=== Task directions ===
In the data below, locate each line with the word "online" and list it.

Stored items
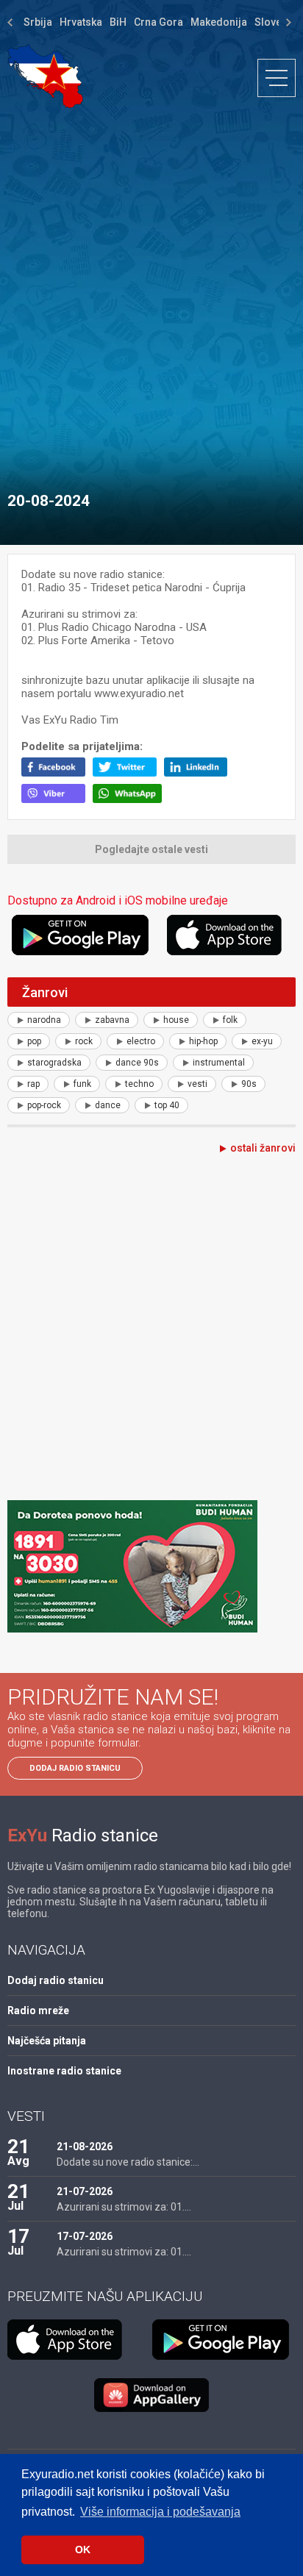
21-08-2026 (85, 2146)
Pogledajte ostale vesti (151, 849)
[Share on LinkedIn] (199, 772)
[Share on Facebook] (57, 772)
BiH (118, 22)
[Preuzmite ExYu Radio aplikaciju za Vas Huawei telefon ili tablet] (151, 2395)
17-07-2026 (85, 2236)
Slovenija (276, 22)
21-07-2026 (85, 2191)
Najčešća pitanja (46, 2041)
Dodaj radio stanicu (75, 1768)
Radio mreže (38, 2010)
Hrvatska (81, 22)
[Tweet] (128, 772)
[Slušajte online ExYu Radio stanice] (45, 76)
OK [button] (82, 2549)
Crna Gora (158, 22)
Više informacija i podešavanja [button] (160, 2511)
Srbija (38, 22)
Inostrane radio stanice (64, 2071)
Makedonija (218, 22)
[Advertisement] (151, 292)
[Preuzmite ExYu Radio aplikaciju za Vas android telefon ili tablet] (87, 935)
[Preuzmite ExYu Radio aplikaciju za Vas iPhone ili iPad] (231, 935)
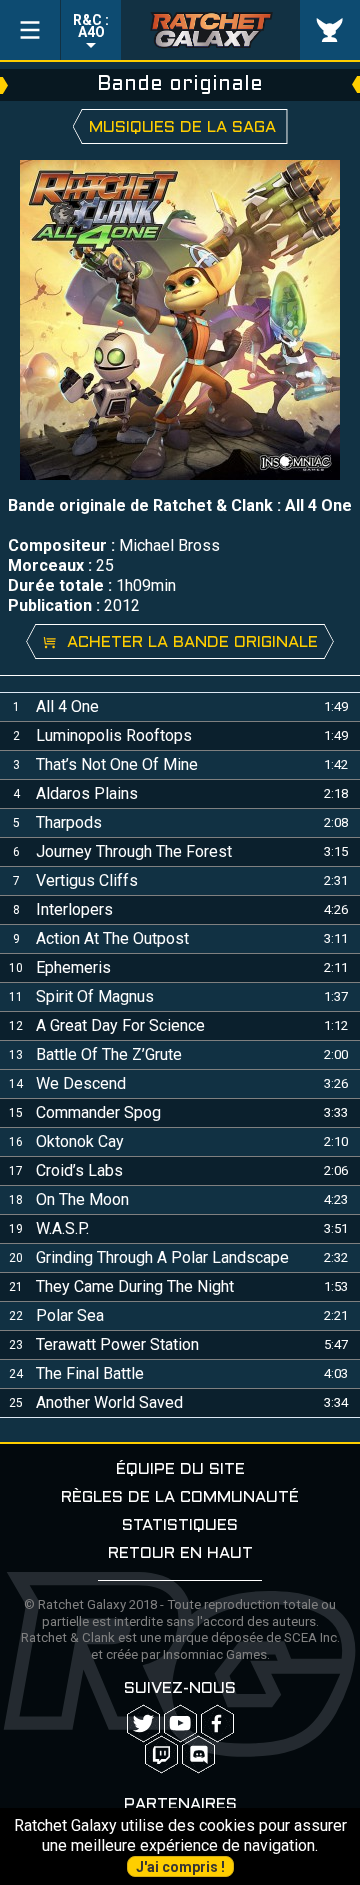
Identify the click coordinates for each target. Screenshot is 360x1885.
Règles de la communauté (180, 1497)
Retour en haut (180, 1553)
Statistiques (180, 1525)
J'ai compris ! (180, 1867)
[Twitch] (161, 1754)
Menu (30, 30)
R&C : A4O (91, 26)
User (330, 30)
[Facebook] (217, 1723)
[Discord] (198, 1754)
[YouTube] (180, 1723)
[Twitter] (143, 1723)
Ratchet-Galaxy (211, 30)
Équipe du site (180, 1469)
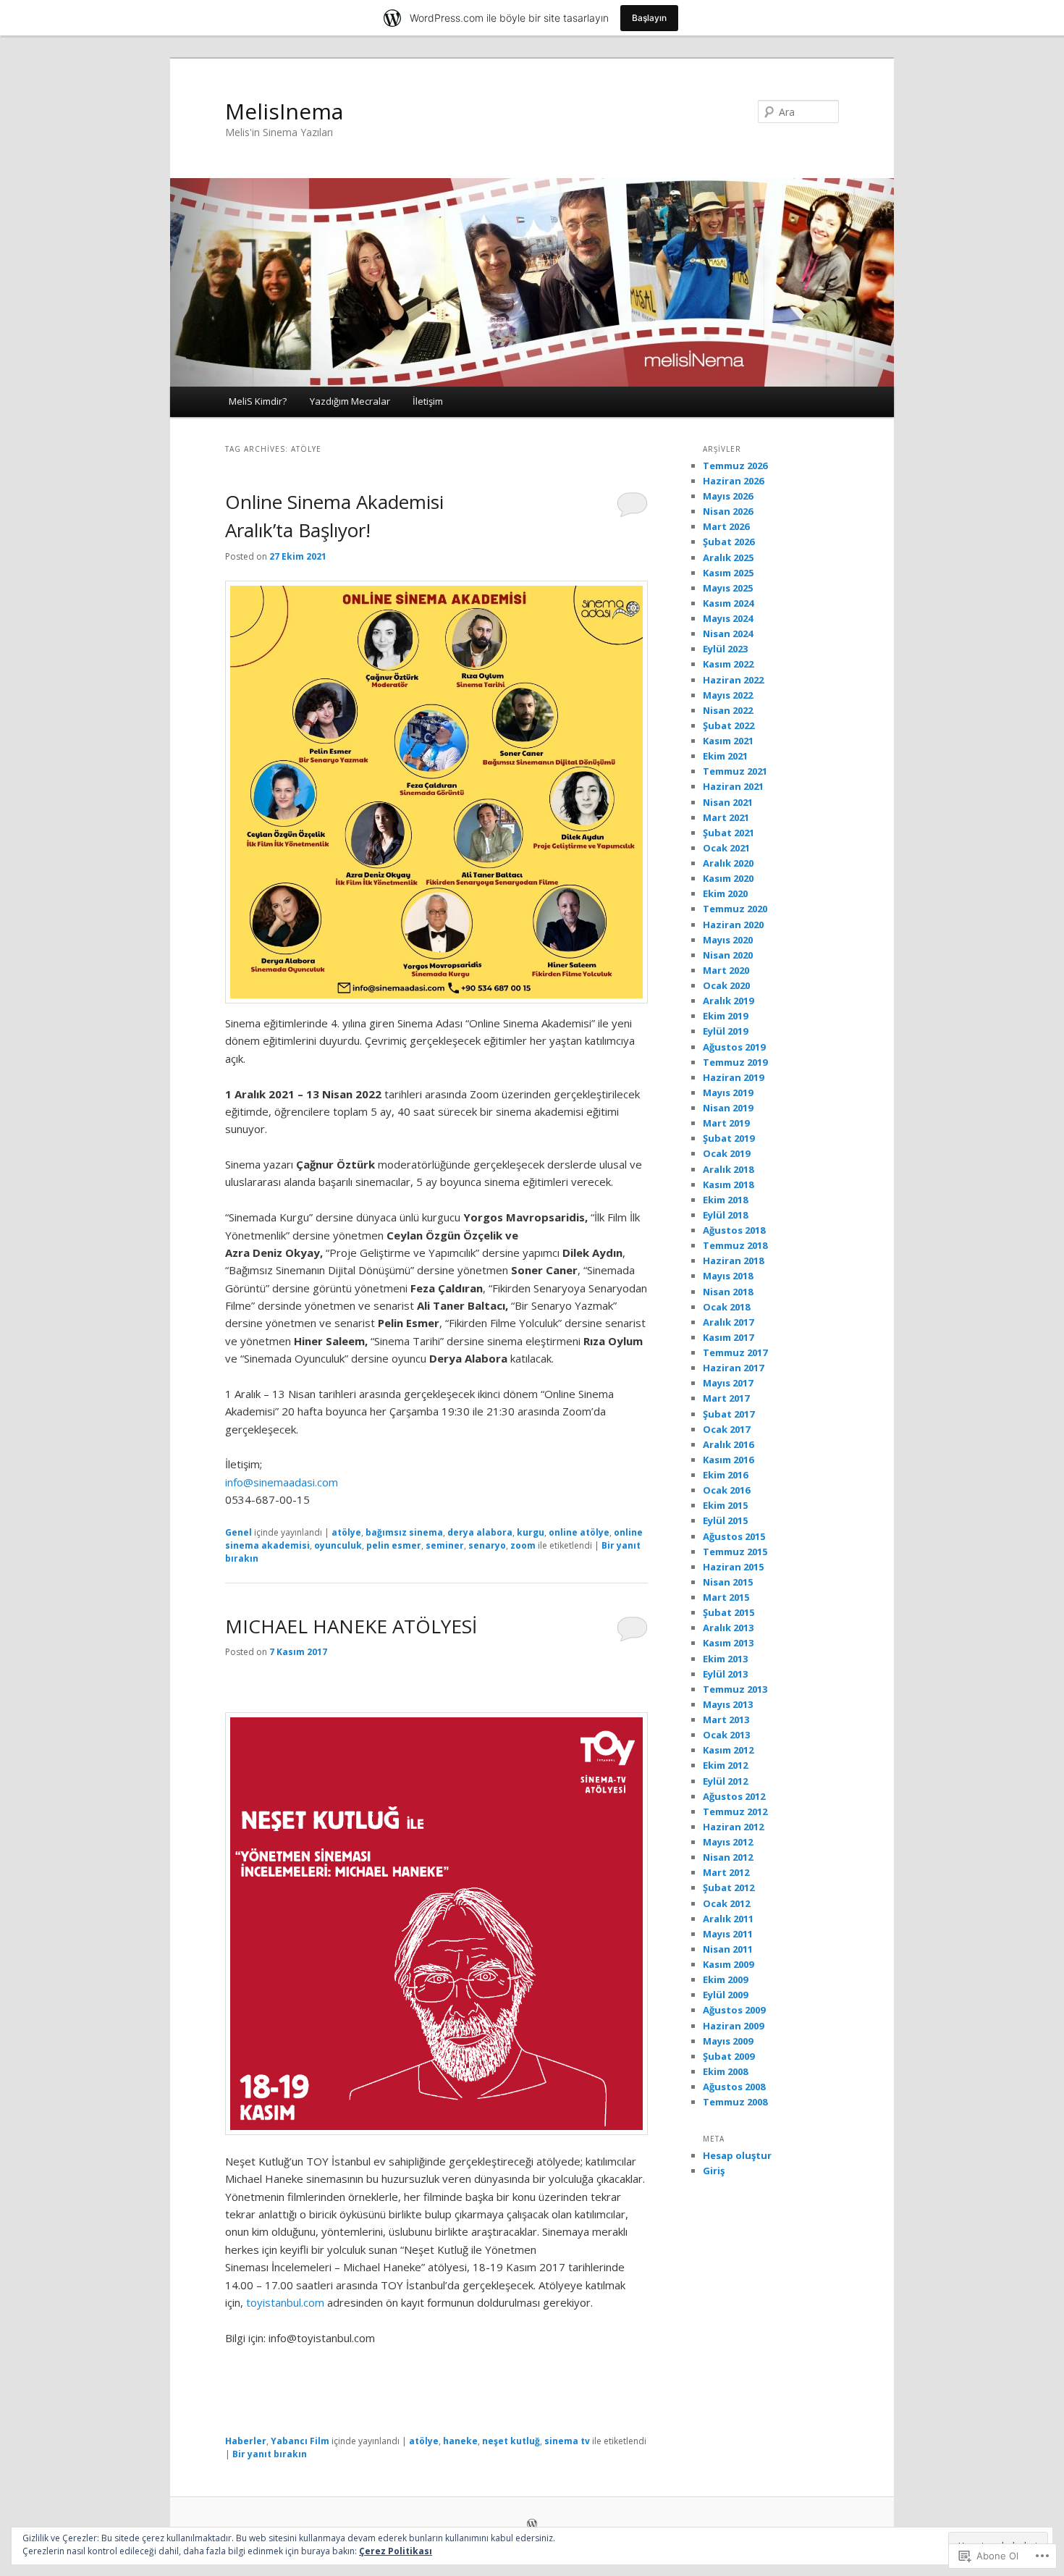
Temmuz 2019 (735, 1062)
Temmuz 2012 (735, 1811)
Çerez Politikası (395, 2551)
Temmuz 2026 (735, 465)
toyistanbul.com (285, 2302)
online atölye (579, 1532)
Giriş (714, 2170)
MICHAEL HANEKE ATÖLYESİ (351, 1626)
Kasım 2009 (728, 1964)
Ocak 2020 (726, 985)
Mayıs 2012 (728, 1841)
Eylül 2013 (725, 1673)
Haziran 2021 (733, 786)
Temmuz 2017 (735, 1352)
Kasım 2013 (728, 1642)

=== Response area ===
[Slušajte online ExYu Radio stanice] (45, 76)
online atölye (579, 1532)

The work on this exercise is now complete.